So because of these complications, when we see a color change, it's not always obvious WHY it is happening. There are many cases where color changes occur without increasing the light. In a specific case, it may be that increasing the nutrition or CO2 enables the plant to manufacture a certain pigment.

Here is an example case where light was NOT increased, but instead CO2 and nutrients were exaggerated. From this:





To this:




So in that case, even with a super high Nitrogen content, there was no trouble getting color. As this stem reached the surface though the red disappeared, and we might assume that high light stress caused a different set of pigment distribution. Again, that's only an assumption.

Following the progress of this specimen, this is what the stem looked like when it reached just a few centimeters from the surface. So it lost red and was actually more green/yellow under the highest light possible in that tank. So it's not always possible to predict what colors will appear, or when, until we study each species under a variety of conditions that we have total control over.




Here is a totally different scenario.
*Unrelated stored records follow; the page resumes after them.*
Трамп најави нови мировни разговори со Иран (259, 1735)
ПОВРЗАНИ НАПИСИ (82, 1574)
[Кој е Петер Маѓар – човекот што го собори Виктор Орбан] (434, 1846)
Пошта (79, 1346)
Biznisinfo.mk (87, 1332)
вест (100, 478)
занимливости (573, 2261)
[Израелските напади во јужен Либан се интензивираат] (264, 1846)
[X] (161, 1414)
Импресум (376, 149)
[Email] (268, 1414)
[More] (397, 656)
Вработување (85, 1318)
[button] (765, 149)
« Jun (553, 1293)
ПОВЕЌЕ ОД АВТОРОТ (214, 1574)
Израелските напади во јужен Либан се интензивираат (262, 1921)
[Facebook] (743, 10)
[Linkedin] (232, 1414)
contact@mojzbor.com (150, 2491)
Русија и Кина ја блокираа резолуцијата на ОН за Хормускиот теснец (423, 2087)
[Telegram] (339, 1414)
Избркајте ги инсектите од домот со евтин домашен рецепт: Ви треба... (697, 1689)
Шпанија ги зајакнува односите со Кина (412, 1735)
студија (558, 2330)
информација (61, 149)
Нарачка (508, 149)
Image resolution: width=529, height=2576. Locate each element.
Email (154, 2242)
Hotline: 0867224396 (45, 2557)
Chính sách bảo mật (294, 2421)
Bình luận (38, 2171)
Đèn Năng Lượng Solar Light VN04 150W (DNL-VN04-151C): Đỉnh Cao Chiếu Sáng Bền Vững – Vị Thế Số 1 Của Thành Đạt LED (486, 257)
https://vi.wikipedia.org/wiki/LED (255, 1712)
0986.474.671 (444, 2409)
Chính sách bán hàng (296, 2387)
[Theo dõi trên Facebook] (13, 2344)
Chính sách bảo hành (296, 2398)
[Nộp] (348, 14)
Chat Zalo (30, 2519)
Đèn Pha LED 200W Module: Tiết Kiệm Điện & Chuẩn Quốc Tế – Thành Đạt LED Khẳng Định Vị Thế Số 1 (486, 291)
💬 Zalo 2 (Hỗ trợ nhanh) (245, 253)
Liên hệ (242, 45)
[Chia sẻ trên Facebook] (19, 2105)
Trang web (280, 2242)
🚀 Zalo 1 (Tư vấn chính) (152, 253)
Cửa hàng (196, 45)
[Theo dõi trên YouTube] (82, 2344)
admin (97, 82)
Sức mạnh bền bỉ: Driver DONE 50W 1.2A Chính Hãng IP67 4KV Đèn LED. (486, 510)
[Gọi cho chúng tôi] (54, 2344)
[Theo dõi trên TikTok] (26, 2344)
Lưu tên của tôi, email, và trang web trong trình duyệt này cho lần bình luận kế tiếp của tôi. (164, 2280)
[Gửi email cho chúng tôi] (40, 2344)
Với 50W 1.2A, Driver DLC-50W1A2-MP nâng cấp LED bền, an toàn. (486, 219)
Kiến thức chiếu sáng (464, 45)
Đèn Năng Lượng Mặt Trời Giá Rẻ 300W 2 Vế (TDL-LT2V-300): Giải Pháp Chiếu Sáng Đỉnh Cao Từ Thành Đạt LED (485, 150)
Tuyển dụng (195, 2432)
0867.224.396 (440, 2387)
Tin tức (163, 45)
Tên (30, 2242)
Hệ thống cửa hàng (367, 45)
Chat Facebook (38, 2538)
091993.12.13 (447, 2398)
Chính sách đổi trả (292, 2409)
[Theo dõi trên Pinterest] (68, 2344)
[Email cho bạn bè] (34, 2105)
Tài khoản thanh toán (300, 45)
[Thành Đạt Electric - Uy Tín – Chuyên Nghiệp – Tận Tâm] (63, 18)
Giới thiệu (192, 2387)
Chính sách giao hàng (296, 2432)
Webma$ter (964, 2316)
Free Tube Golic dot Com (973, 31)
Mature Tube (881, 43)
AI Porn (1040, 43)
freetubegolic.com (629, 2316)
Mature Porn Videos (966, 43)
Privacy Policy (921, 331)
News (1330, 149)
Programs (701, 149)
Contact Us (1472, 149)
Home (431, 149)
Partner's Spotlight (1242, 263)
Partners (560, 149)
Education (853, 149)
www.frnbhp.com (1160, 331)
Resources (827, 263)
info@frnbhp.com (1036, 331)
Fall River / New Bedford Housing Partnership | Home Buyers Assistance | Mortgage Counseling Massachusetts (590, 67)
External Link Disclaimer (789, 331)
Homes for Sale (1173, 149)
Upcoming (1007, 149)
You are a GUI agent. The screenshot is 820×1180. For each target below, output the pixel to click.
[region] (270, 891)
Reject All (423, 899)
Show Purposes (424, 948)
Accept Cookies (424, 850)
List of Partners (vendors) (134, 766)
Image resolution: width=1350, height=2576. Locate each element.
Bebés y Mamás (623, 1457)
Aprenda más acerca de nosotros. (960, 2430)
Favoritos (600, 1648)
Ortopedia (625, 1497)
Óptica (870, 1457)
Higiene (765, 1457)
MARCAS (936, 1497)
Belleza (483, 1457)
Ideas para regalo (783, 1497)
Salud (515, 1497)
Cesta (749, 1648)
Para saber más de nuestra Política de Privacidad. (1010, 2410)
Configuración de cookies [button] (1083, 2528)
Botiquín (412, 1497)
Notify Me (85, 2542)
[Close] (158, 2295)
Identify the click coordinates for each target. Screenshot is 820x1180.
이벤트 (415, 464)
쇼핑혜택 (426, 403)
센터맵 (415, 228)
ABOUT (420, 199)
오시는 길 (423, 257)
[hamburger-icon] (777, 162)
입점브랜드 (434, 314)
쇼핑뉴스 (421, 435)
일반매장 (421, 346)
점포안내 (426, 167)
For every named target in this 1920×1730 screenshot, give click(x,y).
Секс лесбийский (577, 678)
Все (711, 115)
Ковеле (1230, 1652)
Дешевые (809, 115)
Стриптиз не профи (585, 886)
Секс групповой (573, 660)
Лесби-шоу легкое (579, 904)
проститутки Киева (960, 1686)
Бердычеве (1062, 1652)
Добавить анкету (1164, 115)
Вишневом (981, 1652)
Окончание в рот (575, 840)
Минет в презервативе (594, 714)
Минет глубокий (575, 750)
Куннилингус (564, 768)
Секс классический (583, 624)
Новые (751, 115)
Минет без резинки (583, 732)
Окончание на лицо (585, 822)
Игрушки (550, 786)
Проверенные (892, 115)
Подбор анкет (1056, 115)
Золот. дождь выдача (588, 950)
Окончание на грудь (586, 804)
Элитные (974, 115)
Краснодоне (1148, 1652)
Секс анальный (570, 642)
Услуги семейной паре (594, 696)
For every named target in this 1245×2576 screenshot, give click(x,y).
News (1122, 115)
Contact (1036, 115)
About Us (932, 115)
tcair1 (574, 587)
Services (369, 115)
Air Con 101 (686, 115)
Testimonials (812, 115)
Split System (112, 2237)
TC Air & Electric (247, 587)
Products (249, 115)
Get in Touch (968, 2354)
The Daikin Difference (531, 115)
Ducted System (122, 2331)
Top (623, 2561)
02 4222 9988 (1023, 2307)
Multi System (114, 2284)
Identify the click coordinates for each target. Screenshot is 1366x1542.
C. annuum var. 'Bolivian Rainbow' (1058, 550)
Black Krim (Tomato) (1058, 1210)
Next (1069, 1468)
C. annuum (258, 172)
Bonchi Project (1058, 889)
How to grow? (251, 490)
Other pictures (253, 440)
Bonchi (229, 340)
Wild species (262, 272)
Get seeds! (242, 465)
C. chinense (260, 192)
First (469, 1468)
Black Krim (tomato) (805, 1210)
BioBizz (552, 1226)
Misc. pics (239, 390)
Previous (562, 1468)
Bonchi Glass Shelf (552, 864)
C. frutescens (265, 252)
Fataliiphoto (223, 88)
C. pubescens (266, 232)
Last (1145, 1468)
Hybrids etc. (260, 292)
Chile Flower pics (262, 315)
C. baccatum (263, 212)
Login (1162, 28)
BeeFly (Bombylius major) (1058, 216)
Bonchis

This is nothing special, just a hodgepodge of stems. On the left of the image the light intensity is less than on the right. That's because the end of the bulb is about in the middle of the photo, so the plants on the left are always in shadow, but look at the L. aromatica in the background. The stems on the right stay bright green even though there is more light on the right, while the sister plants on the left, which are in lower light, have more orange color. On the far lower left, those stems have no difficulty turning red. So really it depends on the sum total of all the environmental conditions being faced by the plants, not just on how bright you make the light. That's only part of the story.




Cheers,


----------



## zanguli-ya-zamba (1 May 2013)

Maaaaaan 
as usual you got the right explanation hahaha. 
What I can tell you is that reading that when you wake up, turn on your brain lol. 
You got the point mate. 
But what I have explain can be one if the reason for certain species like Rotala rotund. red to turn red when they reach surface ? Or I am still in my bed and dreaming looool 
Thanks for the the in depth explanation and for that nice reading. 
I think I have to go back reading Barr report. I stopped reading at Vol II issue 4. 
And I also think I should read the whole report 3 times  to get every think. 
Have a good day 
Cheers


----------



## ceg4048 (1 May 2013)

Well mate, no you are not dreaming. What you describe is a possible scenario, but I cannot say how likely it is to happen for that reason compared to other reasons. There are so many combinations of things that can occur in every tank.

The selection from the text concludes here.